Cavarzano.com, settembre 1999, recensioni

Antonella Tavassi La Greca - La pedina di vetro

[Di Renzo Editore, Roma]

È l’autobiografia, romanzata ma storicamente attinente alle fonti, di Giulia - l’unica figlia dell’imperatore Cesare Ottaviano Augusto, nata nel 39 a.C. dal suo matrimonio con Scribonia. Le vicende sfortunate di questa donna - bella e di raffinata cultura, così come ce l’hanno descritta Tacito, Svetonio, Cassio Dione, Plinio il Vecchio, Macrobio - ci vengono raccontate da lei stessa, filtrate attraverso la sua sensibilità. Giulia fu una donna di facili costumi.
Nel 2 a.C. fu processata per comportamento scandaloso ed esiliata,in base alla lex Julia de adulteriis del 18, prima a Pandataria (oggi Ventotene) e poi a Rhegium (Reggio Calabria). Il secondo esilio - un addolcimento del primo - le verrà concesso dopo la morte misteriosa dei Giovani Cesari, i suoi figli, adottati da Augusto e da lui designati alla Successione.
Augusto rimpiangerà amaramente nel suo testamento “il fatus atrox” che glieli aveva strappati.

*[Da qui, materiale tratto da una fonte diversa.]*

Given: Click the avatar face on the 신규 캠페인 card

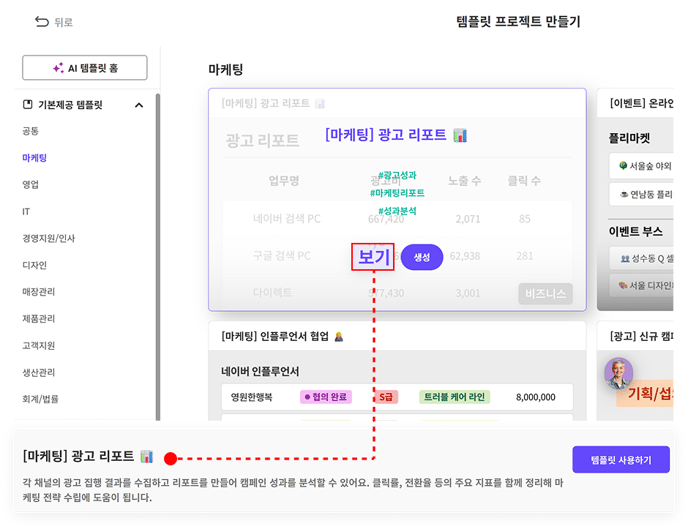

Giulia dall’esilio non tornerà più: morirà a Rhegium nel 14 d.C., quattro mesi ed undici giorni dopo la morte di suo padre, il divino Augusto. La successione sarà assicurata a questo punto da un Claudio, Tiberio Nerone, ex marito tradito di Giulia e figlio primogenito di Livia, la terza moglie di Ottaviano Augusto. Nonostante la condanna per adulterio, gli storici concordano tutti nell’apprezzamento delle doti di Giulia. Macrobius riferisce che la plebe Romana chiese a gran voce ad Augusto il suo perdono, ”per la squisita educazione ed estrema dolcezza d’animo, che attiravano enorme simpatia a questa donna”.

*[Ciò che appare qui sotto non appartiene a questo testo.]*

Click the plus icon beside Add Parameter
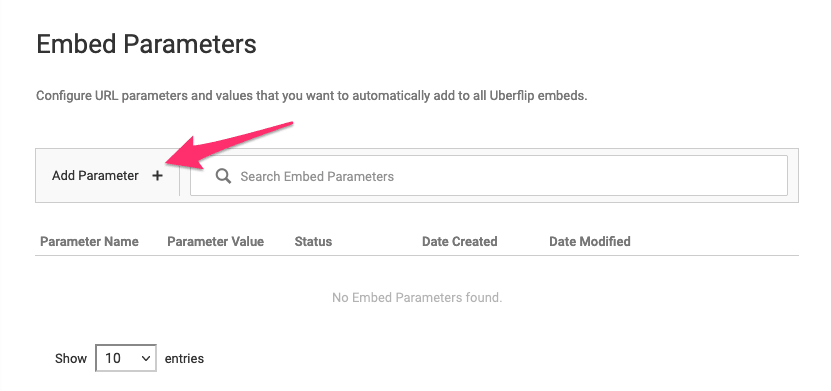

Nella vicenda di Giulia non tutto è chiaro: già i contemporanei ebbero molti dubbi sulla valenza politica dell’esilio della figlia di Augusto, sulla morte precoce dei suoi figli (veleno?) e sugli intrighi della matrigna Livia.
Lasciamo che sia Giulia stessa a fornirci la sua versione dei fatti.